--- Page ---
Friday, December 30, 2016 2:30 pm by M. in , , , ,    No comments
Reviews of To Walk Invisible are coming. Twitter hashtag #ToWalkInvisible is one of the trending topics in the UK,the general mood being clearly positive.

Very positive reviews:

The Telegraph:
To Walk Invisible was not what costume drama normally looks like when it worships at the altar of literature. Wainwright took as her beacon the dauntless and free-spirited Charlotte, Emily and Anne Brontë. We think we know their story – pseudonymous creation and tubercular death.
These bare bones acquired flesh anew as the three sisters in their brother Branwell’s famous triple portrait were brought to fizzing life, equipped with robust Yorkshire accents and a furtive but furious determination to be heard. (...)
A sense of what it must have been like for the public to come upon these unknown authors was cannily recaptured in bold casting. None was played by an obvious household name. Finn Atkins’s Charlotte was a pugnacious pocket dynamo, Chloe Pirrie’s lanky Emily a clenched fist for whom words were hard as nails. Charlie Murphy (familiar from Happy Valley) was lovely as Anne, the delicate counterbalance to these warring alpha females. (...)
There was admirable economy in a narrative neatly patched together with letters and flashbacks. Wainwright spurned the chance to name-check Heathcliff and Cathy, blind Rochester and the madwoman in the attic. This was not about them but the forces that created them.
Her other omission was to end before the end, with Branwell’s release from torment, and relegate the deaths of Emily and Anne to a neutral postscript. She spooled forward instead to the present day when tourists in cagoules buy Wildfell Hall fridge magnets.
The point is that early death is the least interesting – the least wuthering - thing about them. Three cheers for these three sisters. (Jasper Rees)
--- Data segment ---
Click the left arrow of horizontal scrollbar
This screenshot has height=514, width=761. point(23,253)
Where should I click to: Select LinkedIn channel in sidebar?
---
Problem A: Repeat the To Walk Invisible review text from "There was admirable" to "sisters. (Jasper Rees)".
Problem B:
Answer these from the To Walk Invisible review text:
(i) Which Twitter hashtag is trending in the UK?
(ii) Which actor played Charlotte?
(iii) What do the tourists in cagoules buy in the present-day scene?
Problem C: Continue the To Walk Invisible review text from where it stops.

Answer A:
There was admirable economy in a narrative neatly patched together with letters and flashbacks. Wainwright spurned the chance to name-check Heathcliff and Cathy, blind Rochester and the madwoman in the attic. This was not about them but the forces that created them.
Her other omission was to end before the end, with Branwell’s release from torment, and relegate the deaths of Emily and Anne to a neutral postscript. She spooled forward instead to the present day when tourists in cagoules buy Wildfell Hall fridge magnets.
The point is that early death is the least interesting – the least wuthering - thing about them. Three cheers for these three sisters. (Jasper Rees)

Answer B:
(i) #ToWalkInvisible
(ii) Finn Atkins
(iii) Wildfell Hall fridge magnets

Answer C:
The Guardian:
To Walk Invisible (BBC1) concentrated on what historically has been – for reasons of taste and delicacy early on, and later because of the obfuscatory nature of the gathering myths – an underacknowledged aspect of the three extraordinary years in which the sisters wrote the books that would make them famous, which is that they did it all in the teeth of their alcoholic brother Branwell’s brutal decline and death.
This, of course, is Wainwright’s specialist subject – the extraordinary things ordinary people face and the courage it takes to surmount them. She takes for granted the sisters’ genius (the books, after all, are there to prove it to us), leaving the focus on the domestic tyranny exercised – ’twas ever thus – by an addict in the family. (...)
To Walk Invisible was, above all, true to Anne’s heartfelt plea in the introduction to the second edition of Wildfell Hall – for people to abandon the “delicate concealment of facts – this whispering, ‘Peace, peace’ when there is no peace.” It was bleak, beautiful and brilliant, like everything Wainwright and her growing repertory company does. (Lucy Mangan)
Positive:

The Times:
Did the Brontës ever say “at it”? Or “f***”? Of course if you read their letters — or for that matter Jane Eyre — they seemed to think of little else. “If you knew my thoughts,” Charlotte wrote breathlessly to a friend, “the dreams that absorb me; and the fiery imagination that at times eats me up . . . you would pity and I daresay despise me.”
History and the Victorians asterisked all that out, turning the Brontës into the sort of paragons of probity whose catchphrases shift notebooks in cosy northern gift shops. Here, Sally Wainwright put the f***ing back in, in every sense. She also added a fair bit of other stuff that wouldn’t do so well on notebooks. It was advisable not to be eating during the vomiting-blood scene. (...)
The actors and script were excellent. Wainwright is perhaps best known for Happy Valley and there were shades of that here. At one point the hopeless Branwell became more troublesome than usual. Emily Brontë intervened. “If ’e ’its me,” said Emily, “I’ll ’it ’im back. ’Arder.” Sgt Cawood would be happy to have her in the team. (Catherine Nixey)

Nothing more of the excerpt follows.